Both states are founded on the proposition that a religious affiliation was really a nationality. This is a bit more complicated in the case of Israel, as the idea of the Jewish people as a unitary entity is rather older than Judaism, and persisted strongly as an ideological matter within the religious tradition down to modern times, but it remains a fact that the Jewish people were substantially divided into wildly divergent groups that did not intermarry, speak the same language, eat the same foods, or indeed have much contact with each other by the time Zionism came along, and that the Jews of the West, at least, had formally abandoned the notion of being a separate nation decades earlier with emancipation. Zionism was at least as much about creating a Jewish nation out of the Jewish people as it was about creating a state or connecting with the land. The “two nations” concept that underlies the creation of Pakistan, meanwhile, struck many observers at the time as absurd, and still seems odd to me today, not least because Islam is constituted so explicitly against the idea that Muslims are an ethnic group as opposed to a group of people who happen to have already attained what is a universal aspirational state.

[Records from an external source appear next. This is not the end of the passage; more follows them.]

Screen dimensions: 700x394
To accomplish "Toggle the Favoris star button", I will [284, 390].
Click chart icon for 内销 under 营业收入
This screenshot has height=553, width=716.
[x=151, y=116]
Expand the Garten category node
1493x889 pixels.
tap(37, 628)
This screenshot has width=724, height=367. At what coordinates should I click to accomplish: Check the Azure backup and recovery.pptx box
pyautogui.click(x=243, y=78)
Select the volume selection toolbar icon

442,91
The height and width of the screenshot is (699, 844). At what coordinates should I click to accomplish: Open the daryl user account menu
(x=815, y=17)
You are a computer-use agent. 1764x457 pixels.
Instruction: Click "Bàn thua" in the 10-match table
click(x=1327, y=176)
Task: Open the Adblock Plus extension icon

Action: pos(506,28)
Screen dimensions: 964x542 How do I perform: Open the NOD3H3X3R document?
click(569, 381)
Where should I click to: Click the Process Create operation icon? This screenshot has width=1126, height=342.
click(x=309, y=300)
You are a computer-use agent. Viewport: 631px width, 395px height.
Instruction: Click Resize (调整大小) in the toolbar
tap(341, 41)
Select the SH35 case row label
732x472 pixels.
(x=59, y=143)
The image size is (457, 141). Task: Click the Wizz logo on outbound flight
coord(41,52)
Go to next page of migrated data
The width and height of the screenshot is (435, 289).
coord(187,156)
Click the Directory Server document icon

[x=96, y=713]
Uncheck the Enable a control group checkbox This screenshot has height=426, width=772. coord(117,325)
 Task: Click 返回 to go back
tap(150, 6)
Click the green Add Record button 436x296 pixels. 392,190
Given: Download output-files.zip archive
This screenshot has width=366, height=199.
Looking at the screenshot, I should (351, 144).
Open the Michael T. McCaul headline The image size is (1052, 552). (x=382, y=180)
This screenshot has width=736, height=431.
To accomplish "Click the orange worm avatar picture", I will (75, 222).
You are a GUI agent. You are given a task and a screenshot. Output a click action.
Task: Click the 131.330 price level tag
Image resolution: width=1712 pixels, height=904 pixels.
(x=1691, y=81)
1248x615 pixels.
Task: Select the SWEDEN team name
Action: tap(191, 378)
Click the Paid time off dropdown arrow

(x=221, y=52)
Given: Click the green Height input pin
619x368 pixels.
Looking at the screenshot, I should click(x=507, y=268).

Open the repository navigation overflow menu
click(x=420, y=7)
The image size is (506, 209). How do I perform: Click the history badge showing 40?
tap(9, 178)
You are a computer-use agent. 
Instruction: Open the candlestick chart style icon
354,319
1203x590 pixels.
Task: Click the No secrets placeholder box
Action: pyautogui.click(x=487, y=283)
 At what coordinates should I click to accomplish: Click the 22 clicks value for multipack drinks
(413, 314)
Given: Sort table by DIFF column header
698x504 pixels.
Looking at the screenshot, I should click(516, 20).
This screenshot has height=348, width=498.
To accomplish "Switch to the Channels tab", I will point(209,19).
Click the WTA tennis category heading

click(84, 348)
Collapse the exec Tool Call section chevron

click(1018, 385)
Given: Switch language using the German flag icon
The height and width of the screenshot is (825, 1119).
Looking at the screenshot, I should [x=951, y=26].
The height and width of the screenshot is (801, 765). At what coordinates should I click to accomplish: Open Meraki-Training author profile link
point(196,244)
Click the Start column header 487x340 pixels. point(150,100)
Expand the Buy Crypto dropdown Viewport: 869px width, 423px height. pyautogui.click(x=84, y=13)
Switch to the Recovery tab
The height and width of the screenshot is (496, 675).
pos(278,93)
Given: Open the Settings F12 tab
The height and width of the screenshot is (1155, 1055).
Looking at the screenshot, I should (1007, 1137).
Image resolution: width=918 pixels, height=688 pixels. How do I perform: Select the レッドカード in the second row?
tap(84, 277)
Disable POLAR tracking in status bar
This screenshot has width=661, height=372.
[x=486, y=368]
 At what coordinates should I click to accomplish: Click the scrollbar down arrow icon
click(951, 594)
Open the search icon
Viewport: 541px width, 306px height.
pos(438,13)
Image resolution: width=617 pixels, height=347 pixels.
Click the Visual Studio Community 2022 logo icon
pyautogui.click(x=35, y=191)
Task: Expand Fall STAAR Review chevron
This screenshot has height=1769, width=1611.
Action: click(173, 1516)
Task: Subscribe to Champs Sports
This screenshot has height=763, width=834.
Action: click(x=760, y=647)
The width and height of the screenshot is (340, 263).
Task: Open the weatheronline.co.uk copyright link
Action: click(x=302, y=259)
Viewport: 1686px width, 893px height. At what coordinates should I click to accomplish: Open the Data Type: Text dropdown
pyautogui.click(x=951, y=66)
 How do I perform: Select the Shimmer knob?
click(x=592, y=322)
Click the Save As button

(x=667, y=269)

Moreover, the fact that both states were founded on such a proposition has had profound consequences for both states’ histories. What remained of Pakistan once it lost its eastern half has become steadily more Islamic in character; this is partly due to trends that are widespread in the Muslim world, but as well substantially due to the fact that Pakistan’s basis for existence as a state separate from India is its Muslim character. A secular Pakistan would not have a terribly coherent national narrative. Similarly, Israel’s professed character as a Jewish State has always begged the question: what’s Jewish about it? As Jewish identity and history cannot plausibly be severed from Judaism, and as Israel remains a predominantly secular society (though not nearly so secular as most Western democracies), the State has been unable to establish a stable modus vivendi with the organs of institutional religion, and since the passing of the founding generation has been unable to articulate a national narrative that is persuasive and inspiring and yet refutes the narratives proffered by the various segments of that country’s religious right.

Finally, both states are long-time clients of the United States, major recipients of American military and non-military aid, major allies outside the European theater in the Cold War, and major – but problematic – allies in the War on Terror (in Israel’s case because we fear our obvious close alignment with Israel hurts our position with Arab allies we need to combat terror groups that target Americans; in Pakistan’s case, because organs of the Pakistani government have historically been supportive of those very groups, yet we fear that were the current government to fall we would wind up confronting an overtly hostile regime).

I’m not sure that I mean to suggest anything by the comparison. I could as easily have listed the numerous ways in which the countries differ: Israel has progressively risen in per-capita income, while Pakistan has stagnated; Pakistan is a huge country in terms of population and territory, while Israel is tiny; etc. I could also have pointed out that, until relatively recently, Democratic administrations in America tended to tilt more towards Israel and Republican administrations more towards Pakistan (this Presidency is certainly an exception to the first generalization and partly an exception to the latter).

I guess all I wanted to point out is that the two countries share a certain set of relatively rare historical circumstances, and to lay out my suspicion that most people who pay lots of attention to one country or the other have not thought about the comparison and whether it might shed any particular light on some aspect of either country’s situation.